◆ GIVEN TEXT
+ + + + + + +

Who were you yesterday as you fell asleep? Who were you when you woke up this morning? Was it deja vu, an intentional choice or did you just let go and let it flow from your center? I am personally a pro at options one and two. The days I woke up heart-weary I would hit ‘repeat’ and go through the motions. The days I woke up with intention, I would force and wrestle everything inside me like a little self-dictator.
Apparently I couldn’t differentiate between self-evaluation and devaluation.
I fell into option three when I gave up.
Surrendered the results of every freaking thing.
Waved the white flag.
I woke up in my beautiful, cozy bed and before I moved a muscle I pulled everything good into me. Every little thing. I held it to me hand to heart until I knew it would stay. I heard the soft huffs of pup breathing as they popped their heads over the edge of my bed as if to say, ‘good morning’ or ‘we love you’ or ‘hey, we have to pee’. Maybe it was all three rolled into one.

+ + + + + + +

◆ EXERCISE TASK 1
Rewrite the piece on waking up from the words "Who were you yesterday" through "every freaking thing.", swapping "heart-weary" for "tired".
◆ EXERCISE TASK 2
Extend the piece on waking up, starting right after its final sentence.
The lines after this point have nothing to do with the piece on waking up.

◆ GIVEN MATERIAL
+ + + + + + +

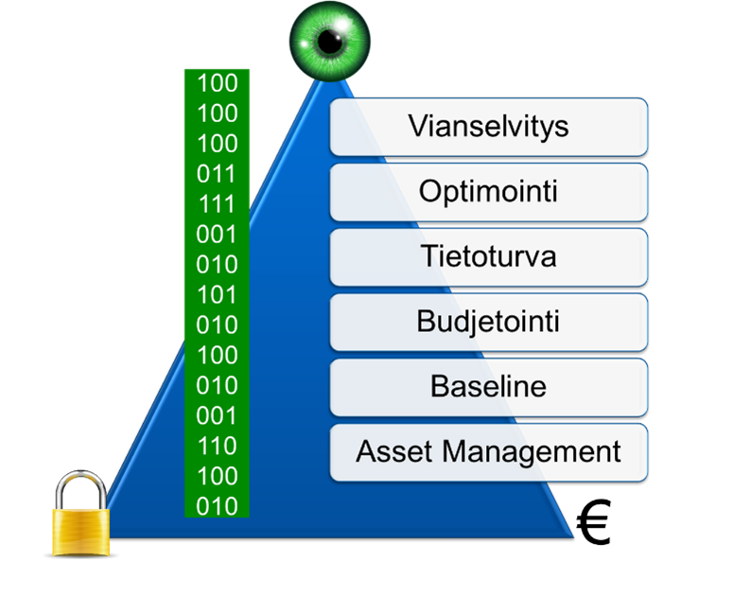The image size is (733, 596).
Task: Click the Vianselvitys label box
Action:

+ + + + + + +

◆ FINAL RESULT 1
Who were you yesterday as you fell asleep? Who were you when you woke up this morning? Was it deja vu, an intentional choice or did you just let go and let it flow from your center? I am personally a pro at options one and two. The days I woke up tired I would hit ‘repeat’ and go through the motions. The days I woke up with intention, I would force and wrestle everything inside me like a little self-dictator.
Apparently I couldn’t differentiate between self-evaluation and devaluation.
I fell into option three when I gave up.
Surrendered the results of every freaking thing.

◆ FINAL RESULT 2
I was still breathing. That meant something.
I stopped wondering what I was doing wrong, because that’s what I was doing wrong. I heard somewhere that when we realize the distance between the life we’re living and who we really are inside we expect the epiphany of it to sound like angels and harps, when it really sounds like rage.
It’s pointless and damaging to hold anger at ourselves when the simple fact is that where we are is simply where we are. It’s just a point from which we can flow forward into just being and enjoying who we are becoming as we unfold it before us.
It’s really that simple if we quit making it complicated.
If we add all the memes together, we are a dramatic chaos of emotional stardust. Please. I submit for pondering that we are to be the truth of our souls shining from these bodies we’ve been given for such a short time. We’re supposed to add who we are to the world, not drive it up the wall.
Does what we offer inspire hand-clapping or re-gifting? Do we justify or adjust frantic living? Do we remain frustrated and overwhelmed, or begin cooperating with ourselves for a change?
Life meets us where we stand, and gives us back who we show ourselves to be.
So…a chaos of emotional stardust, or a soul shining…
Boy, that’s a tough one.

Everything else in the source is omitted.